Philologue de formation et titulaire d’une maîtrise de l’Université de Moscou, Irina Radtchenko a écrit son mémoire sur Georges Bernanos (1973). Ses dernières traductions ? Le roman de Jean Rouault, Les Champs d’honneur (Éd. Text, 2000 ) et deux romans de Jean-Philippe Toussaint, Monsieur et L’Appareil photo (Littérature internationale, 2001). Elle dit : " Ce sont deux auteurs complètement différents, mais l’un et l’autre ont un style très personnel. Ils illustrent bien tout l’intérêt que je porte aux difficultés de la traduction littéraire, telles que j’ai pu les appréhender au cours du séminaire dirigé par Nadéjda Jarkova, traductrice de renom. "
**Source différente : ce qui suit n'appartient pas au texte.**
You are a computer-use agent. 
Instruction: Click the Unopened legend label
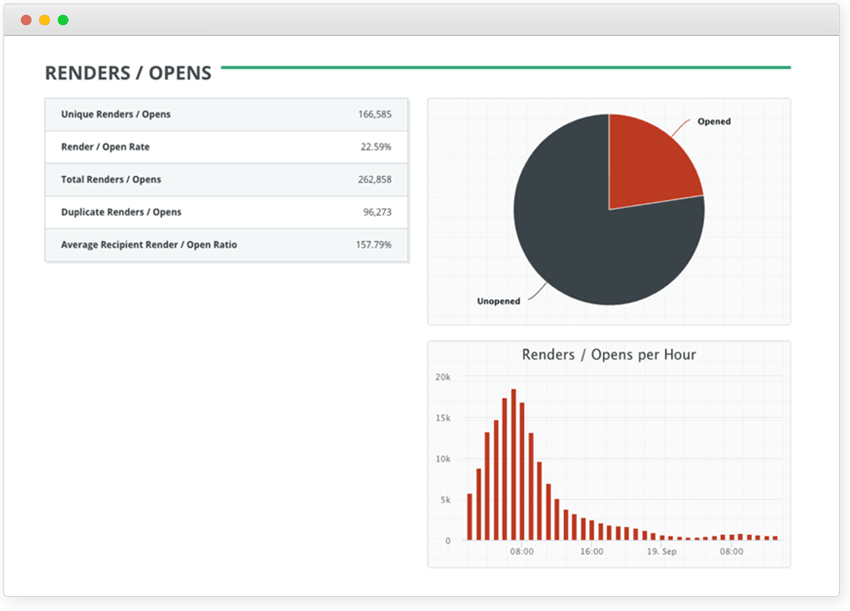click(499, 300)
Irina Radtchenko a traduit, entre autres, Camus, Vian, Giraudoux et Flaubert pour de grandes maisons d’éditions russes. Elle s’attache à traduire certains écrivains pour leurs caractéristiques stylistiques. " C’est la transposition du style dans une autre langue qui m’avait conduite autrefois vers Céline. L’histoire de mes traductions de cet écrivain est plutôt triste. En 1991, j’aurais dû interpréter comme un signe du destin l’échec rencontré avec ma proposition de traduire Voyage pour Littérature internationale ¹, et ne plus jamais m’attaquer à Céline. C’est un travail exténuant et très perturbant. J’ai travaillé pendant plusieurs années sur Mort à crédit, de 1992 à 1995, or ma version n’a jamais été publiée (voir supra). Quant à Guignol’s, ici aussi, l’éditeur avait d’abord renâclé pour se décider après de nombreuses hésitations.
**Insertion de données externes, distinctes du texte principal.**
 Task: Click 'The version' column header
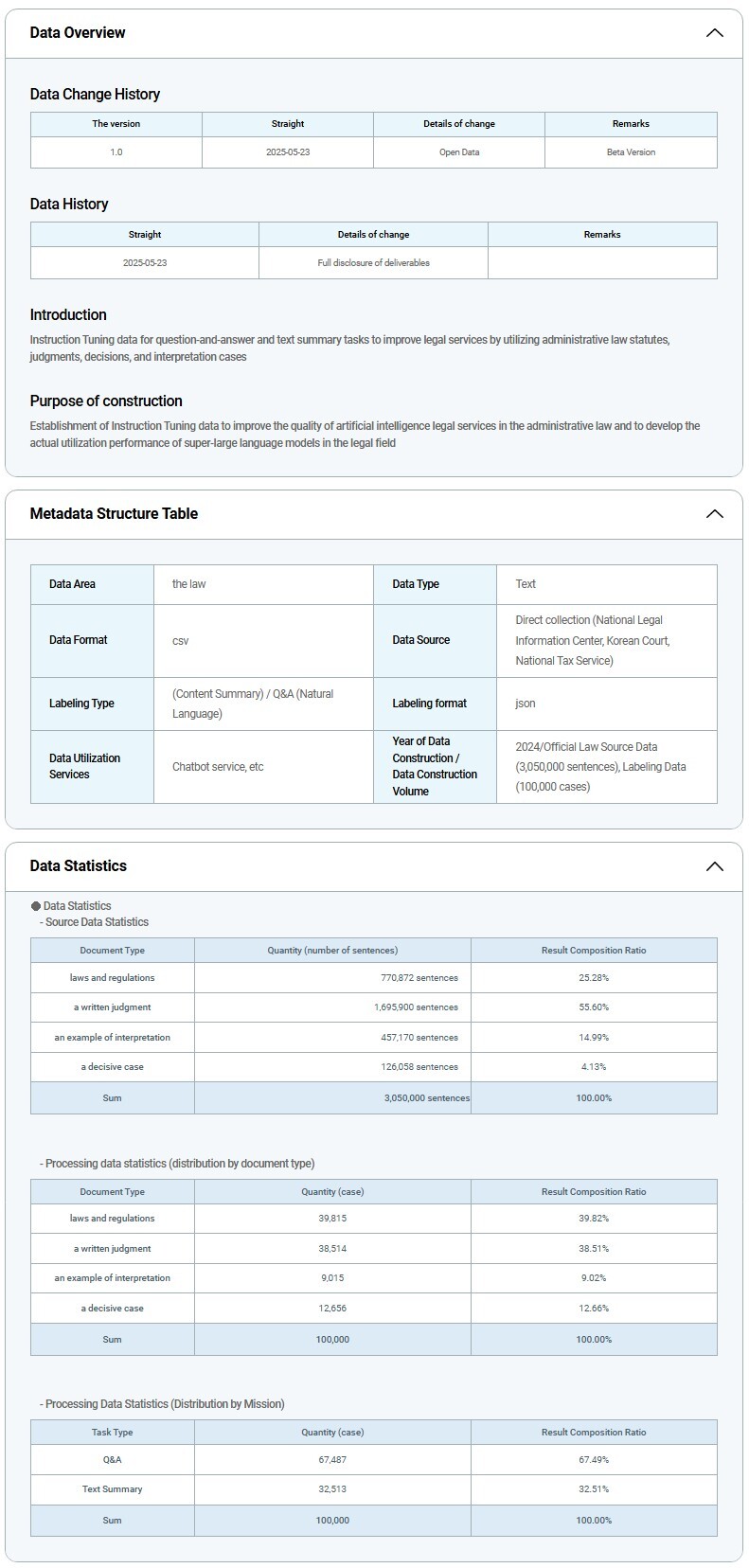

Dans les deux cas, les éditeurs, ayant appris que je m’intéressais à Céline, m’ont proposé de le traduire. De toute évidence, cet écrivain n’intéressait guère mes confrères... "

 

1. Tchinguiz Aïtmatov, alors rédacteur en chef, et son adjoint Nikolaï Anastassiev, avaient refusé de publier le roman de Céline.